* TASK DETAILS
When you reach the line with "You are a GUI", transcribe it and each line after it through the last one below, exactly. Pictures stay out.

* AVAILABLE RECORDS
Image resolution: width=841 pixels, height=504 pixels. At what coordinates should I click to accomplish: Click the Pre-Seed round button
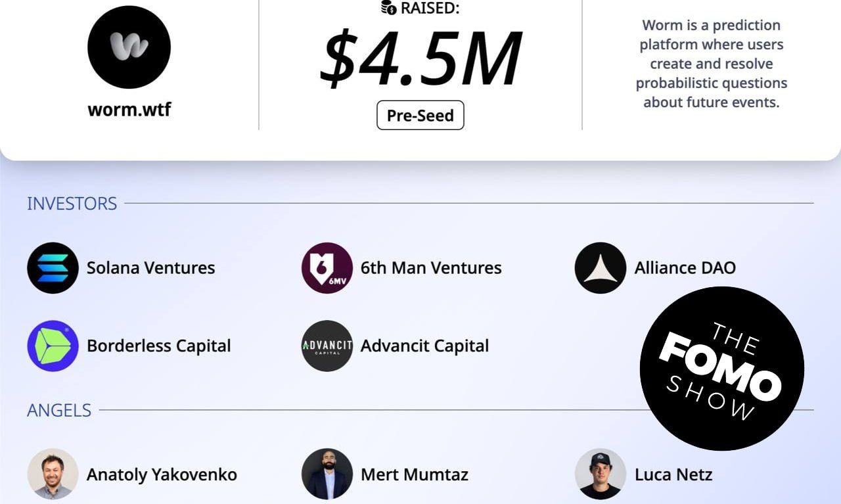point(420,116)
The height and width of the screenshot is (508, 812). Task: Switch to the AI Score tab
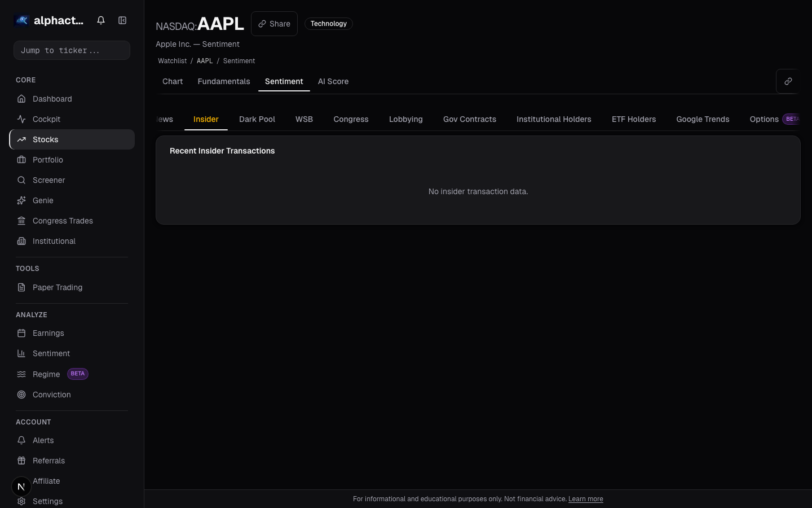pos(333,81)
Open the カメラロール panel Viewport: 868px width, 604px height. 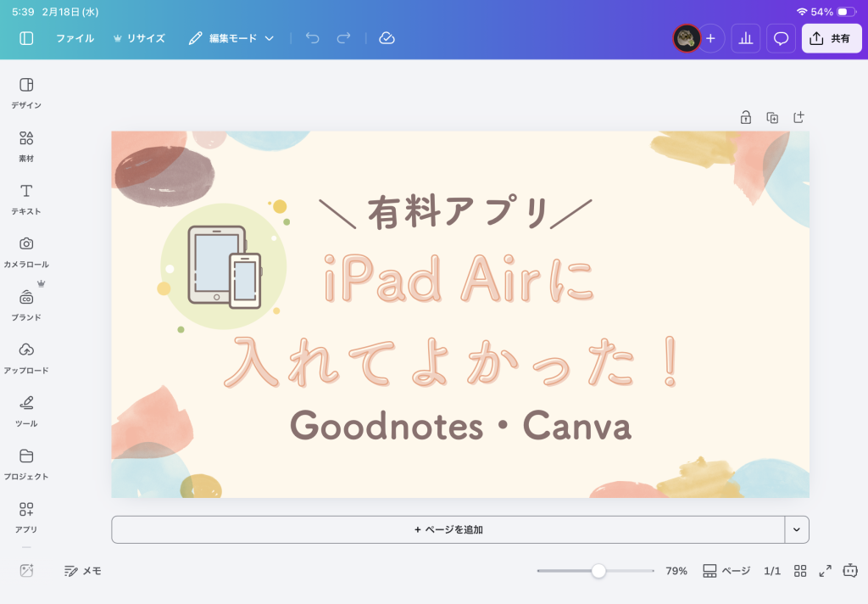tap(26, 251)
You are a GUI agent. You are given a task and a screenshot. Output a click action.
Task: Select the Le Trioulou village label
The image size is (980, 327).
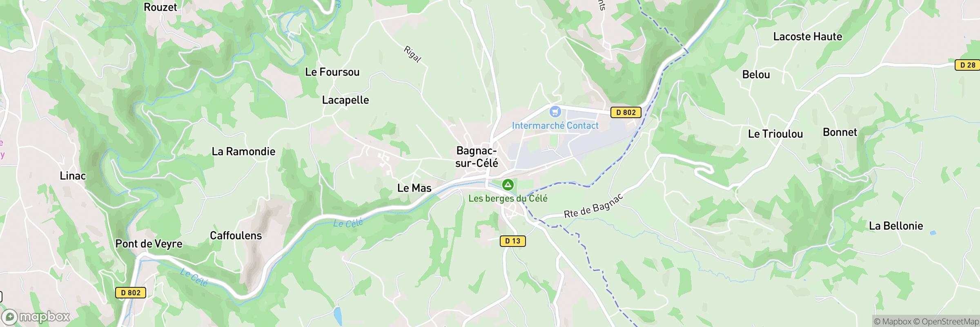point(775,134)
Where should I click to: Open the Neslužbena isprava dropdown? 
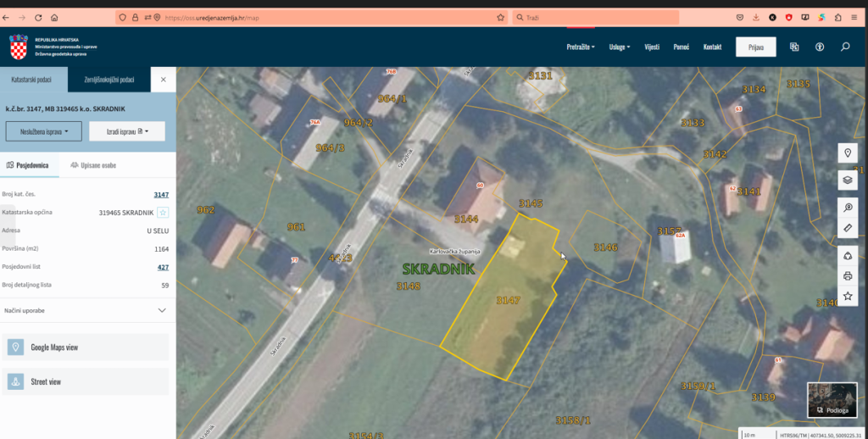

* OUTPUT FOR THIS EXERCISE
You are a GUI agent. You are given a task and a screenshot. Output a click action.
Task: Select the Le Trioulou village label
The image size is (980, 327).
point(775,134)
Where should I click to: Open the Neslužbena isprava dropdown? 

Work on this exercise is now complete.